Cuba Is An Island Without Fish

By Safie M Gonzalez

HAVANA TIMES – Cuba, the largest island in the Caribbean, is surrounded by a deep blue ocean that used to be overflowing with life. In the decades of the 50s and 60s the fishing industry prospered: lobsters, red snappers, bass and sharks filled the nets. Fresh fish was never missing from the Cuban table. There was massive exports, industrial ships, and even a fishing fleet that came to be one of the most important in the region. But the sea that once upon a time fed us, is only a memory today.
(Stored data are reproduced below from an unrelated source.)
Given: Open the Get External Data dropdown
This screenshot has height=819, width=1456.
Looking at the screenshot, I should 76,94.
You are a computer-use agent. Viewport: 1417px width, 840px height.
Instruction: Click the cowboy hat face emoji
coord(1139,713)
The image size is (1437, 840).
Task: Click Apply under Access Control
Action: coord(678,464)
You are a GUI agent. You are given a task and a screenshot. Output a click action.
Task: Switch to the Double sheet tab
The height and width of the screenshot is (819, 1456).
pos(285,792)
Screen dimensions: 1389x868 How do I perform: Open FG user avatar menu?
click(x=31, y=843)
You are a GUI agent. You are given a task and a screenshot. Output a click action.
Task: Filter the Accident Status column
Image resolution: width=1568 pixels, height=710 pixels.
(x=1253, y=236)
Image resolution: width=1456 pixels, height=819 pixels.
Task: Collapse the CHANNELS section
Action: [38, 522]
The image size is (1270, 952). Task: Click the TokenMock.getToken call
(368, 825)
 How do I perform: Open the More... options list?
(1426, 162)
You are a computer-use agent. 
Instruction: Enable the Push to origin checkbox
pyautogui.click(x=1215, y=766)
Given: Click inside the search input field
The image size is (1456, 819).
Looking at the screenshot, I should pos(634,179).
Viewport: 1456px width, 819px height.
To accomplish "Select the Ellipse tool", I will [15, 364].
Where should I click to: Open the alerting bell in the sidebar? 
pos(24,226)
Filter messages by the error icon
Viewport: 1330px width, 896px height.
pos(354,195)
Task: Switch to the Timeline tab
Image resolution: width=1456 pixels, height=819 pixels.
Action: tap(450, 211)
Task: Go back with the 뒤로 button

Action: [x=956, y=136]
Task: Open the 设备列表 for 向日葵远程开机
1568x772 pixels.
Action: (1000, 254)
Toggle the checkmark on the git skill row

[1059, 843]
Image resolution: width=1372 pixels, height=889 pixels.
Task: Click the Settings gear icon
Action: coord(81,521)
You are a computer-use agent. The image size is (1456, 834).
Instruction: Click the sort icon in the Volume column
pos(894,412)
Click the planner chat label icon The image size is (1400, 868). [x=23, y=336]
The Cuban fishing industry began its decline in the nineties, with the fall of the Soviet Union. Without fuel, without spare parts for repairs, and without new nets, industrial fishing collapsed. The problem wasn’t only the scarce resources, but also the fact that decades of overexploitation had exhausted the schools of fish. So the government prioritized the export of lobster and shrimp to bring in foreign currency, while everyday Cubans watched fish disappear from their plates.

In 2018, they announced the definitive closure of the State-run Industrial Fishing Company – already a shadow of what it once had been. The rusted boats in the docks now serve as monuments to their past glory.

If you want fish in Havana today, you don’t go to a State fish store (which are nearly non-existent), but directly to the Malecon sea wall, where clandestine fishermen and women sell their catches at prices that only the tourists or Cubans receiving outside remittances can pay. The sea that once fed everyone, now only nourishes those who have money.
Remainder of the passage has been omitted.